(Stored items)
┌────────

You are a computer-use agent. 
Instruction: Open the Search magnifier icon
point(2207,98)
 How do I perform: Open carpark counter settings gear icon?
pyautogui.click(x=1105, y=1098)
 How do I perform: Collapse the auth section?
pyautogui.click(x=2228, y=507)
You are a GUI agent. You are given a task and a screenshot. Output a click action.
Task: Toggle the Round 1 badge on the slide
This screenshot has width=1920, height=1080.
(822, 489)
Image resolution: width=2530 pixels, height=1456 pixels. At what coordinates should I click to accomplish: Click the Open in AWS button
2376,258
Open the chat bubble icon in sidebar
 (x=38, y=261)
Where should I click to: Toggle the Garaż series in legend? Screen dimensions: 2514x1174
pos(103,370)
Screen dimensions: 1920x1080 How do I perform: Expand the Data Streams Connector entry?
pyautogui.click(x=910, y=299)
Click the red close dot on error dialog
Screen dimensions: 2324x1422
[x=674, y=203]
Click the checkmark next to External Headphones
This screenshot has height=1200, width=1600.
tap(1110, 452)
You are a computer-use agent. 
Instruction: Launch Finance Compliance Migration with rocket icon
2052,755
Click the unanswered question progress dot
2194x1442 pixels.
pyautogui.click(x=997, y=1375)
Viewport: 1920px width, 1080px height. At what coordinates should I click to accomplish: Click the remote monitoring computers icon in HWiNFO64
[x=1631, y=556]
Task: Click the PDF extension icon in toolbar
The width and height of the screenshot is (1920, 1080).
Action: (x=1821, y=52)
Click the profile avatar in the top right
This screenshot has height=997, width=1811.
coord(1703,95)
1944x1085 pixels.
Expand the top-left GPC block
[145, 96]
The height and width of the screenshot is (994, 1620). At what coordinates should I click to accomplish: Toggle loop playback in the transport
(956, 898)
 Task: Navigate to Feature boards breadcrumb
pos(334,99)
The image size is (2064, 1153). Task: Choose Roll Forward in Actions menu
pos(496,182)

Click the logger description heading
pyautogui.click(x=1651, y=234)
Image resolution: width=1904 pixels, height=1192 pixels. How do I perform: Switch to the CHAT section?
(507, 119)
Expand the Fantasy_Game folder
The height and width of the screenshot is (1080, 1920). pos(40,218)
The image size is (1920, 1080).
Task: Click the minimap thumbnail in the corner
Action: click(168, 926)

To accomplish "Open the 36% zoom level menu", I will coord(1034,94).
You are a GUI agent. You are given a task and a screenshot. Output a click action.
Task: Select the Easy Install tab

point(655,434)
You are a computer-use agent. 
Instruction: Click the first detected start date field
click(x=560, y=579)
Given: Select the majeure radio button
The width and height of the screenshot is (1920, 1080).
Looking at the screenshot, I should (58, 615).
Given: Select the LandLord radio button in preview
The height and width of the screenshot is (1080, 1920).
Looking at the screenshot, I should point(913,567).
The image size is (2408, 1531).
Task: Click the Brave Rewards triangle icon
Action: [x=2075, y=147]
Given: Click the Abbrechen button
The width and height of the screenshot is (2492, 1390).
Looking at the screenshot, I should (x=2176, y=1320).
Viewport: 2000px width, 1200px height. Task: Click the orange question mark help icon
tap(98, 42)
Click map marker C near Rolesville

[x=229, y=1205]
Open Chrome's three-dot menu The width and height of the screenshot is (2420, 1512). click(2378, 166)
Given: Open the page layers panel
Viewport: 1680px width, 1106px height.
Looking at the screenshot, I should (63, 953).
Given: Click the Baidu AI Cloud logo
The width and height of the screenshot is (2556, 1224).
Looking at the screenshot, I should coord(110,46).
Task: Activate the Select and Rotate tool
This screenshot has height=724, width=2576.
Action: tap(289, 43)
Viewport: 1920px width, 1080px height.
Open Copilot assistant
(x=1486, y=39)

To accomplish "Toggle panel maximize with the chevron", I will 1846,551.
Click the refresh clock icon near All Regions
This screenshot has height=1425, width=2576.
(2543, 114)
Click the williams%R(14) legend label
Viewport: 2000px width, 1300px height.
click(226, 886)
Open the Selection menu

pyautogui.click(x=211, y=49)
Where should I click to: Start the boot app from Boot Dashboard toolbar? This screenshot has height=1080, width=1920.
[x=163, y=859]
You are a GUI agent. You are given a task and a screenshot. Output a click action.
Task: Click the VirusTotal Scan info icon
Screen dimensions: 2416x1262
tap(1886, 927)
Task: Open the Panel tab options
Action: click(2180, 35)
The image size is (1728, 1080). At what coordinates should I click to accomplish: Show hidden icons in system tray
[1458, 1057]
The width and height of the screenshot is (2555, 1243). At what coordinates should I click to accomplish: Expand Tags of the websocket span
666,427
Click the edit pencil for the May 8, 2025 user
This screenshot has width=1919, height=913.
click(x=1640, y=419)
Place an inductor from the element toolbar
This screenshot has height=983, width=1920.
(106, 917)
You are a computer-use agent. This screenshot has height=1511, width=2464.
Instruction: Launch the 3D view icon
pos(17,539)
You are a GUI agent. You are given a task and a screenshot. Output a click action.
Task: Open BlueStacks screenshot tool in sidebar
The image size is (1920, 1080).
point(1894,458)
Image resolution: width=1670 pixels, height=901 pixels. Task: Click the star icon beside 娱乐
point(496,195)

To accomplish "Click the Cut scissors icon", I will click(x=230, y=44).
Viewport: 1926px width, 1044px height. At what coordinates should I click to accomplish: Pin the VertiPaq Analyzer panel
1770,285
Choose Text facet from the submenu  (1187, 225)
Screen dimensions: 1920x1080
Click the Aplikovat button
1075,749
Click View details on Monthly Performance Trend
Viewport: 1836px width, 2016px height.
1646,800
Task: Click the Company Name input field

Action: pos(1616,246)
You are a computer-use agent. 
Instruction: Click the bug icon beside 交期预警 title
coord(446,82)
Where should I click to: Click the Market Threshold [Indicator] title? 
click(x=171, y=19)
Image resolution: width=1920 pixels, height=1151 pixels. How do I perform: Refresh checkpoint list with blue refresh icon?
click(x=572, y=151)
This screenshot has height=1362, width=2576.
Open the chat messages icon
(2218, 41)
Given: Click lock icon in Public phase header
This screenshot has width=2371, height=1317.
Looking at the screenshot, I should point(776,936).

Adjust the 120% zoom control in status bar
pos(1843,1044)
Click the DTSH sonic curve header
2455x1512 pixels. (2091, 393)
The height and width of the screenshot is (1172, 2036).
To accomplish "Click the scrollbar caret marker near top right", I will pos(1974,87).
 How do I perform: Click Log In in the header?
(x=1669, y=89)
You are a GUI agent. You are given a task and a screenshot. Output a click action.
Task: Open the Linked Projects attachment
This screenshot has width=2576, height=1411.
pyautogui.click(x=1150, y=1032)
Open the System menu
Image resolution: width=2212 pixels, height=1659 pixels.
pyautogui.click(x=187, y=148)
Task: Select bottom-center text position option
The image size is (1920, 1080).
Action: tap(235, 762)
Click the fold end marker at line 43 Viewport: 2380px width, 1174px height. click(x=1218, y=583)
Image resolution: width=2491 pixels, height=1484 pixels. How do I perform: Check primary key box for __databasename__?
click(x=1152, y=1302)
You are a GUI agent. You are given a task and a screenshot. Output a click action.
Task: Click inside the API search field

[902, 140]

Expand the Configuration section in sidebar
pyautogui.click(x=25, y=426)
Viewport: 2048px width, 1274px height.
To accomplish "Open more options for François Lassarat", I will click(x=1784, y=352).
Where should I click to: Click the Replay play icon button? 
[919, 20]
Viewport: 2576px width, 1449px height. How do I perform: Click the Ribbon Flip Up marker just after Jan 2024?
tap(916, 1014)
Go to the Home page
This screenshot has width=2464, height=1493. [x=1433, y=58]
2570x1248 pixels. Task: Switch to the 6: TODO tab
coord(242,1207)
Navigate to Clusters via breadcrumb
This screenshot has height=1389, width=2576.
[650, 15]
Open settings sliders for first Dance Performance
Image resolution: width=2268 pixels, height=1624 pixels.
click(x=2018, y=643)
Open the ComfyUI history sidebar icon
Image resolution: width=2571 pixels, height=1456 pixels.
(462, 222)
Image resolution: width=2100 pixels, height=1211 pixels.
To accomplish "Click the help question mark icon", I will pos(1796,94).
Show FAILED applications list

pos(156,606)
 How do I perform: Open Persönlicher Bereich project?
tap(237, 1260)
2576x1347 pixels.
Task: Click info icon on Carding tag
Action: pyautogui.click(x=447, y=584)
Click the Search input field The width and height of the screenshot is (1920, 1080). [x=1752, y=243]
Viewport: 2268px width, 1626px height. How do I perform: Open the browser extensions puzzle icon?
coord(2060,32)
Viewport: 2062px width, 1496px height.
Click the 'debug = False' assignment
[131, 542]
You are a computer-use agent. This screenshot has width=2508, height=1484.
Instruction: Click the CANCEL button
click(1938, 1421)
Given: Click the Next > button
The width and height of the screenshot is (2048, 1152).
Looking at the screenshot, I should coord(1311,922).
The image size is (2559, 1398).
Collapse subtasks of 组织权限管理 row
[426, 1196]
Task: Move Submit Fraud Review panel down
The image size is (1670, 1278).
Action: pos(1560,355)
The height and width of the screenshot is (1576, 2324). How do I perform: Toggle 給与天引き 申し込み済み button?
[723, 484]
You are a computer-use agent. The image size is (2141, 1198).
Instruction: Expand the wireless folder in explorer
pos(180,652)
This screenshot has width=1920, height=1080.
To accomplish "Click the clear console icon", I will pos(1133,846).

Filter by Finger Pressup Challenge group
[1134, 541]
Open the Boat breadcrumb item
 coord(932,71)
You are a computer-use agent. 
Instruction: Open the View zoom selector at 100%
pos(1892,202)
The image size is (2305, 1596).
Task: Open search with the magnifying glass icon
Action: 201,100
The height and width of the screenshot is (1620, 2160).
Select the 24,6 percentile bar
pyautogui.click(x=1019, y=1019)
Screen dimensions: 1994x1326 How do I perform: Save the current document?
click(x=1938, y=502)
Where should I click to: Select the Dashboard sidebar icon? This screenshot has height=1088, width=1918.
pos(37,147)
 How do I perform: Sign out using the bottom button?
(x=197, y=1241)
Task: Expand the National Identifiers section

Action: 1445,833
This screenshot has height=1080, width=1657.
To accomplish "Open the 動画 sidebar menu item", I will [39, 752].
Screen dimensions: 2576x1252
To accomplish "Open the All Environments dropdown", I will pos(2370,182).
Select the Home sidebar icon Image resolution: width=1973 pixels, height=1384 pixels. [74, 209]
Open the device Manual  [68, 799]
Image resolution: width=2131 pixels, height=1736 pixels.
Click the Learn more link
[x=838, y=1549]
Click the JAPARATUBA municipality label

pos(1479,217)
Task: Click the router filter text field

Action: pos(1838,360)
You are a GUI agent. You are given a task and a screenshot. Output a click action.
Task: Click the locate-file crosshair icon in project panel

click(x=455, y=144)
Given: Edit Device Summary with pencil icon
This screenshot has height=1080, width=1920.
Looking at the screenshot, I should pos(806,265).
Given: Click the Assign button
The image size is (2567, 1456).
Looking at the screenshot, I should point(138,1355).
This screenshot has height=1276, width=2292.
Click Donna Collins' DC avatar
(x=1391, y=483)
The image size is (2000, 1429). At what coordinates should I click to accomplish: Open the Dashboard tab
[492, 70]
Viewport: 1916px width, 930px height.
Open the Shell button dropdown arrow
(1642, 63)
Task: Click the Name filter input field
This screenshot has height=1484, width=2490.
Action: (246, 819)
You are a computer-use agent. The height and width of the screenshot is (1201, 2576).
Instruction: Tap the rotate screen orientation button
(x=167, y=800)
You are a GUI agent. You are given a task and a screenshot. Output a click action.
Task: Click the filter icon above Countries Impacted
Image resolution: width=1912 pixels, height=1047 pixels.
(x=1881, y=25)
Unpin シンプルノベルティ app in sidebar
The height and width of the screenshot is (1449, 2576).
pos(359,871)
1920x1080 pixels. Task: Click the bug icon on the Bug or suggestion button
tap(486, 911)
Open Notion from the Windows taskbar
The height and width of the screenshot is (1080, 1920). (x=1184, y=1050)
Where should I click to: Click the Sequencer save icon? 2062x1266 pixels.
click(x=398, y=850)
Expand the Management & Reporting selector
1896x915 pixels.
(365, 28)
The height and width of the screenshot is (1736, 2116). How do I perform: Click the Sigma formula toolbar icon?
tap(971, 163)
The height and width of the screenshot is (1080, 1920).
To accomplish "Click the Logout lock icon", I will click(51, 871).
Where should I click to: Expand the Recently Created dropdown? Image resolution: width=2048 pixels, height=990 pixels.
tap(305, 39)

└────────

The answer must consist of every line from the data that contains the word "radio".

SOLUTION:
Given: Select the majeure radio button
Given: Select the LandLord radio button in preview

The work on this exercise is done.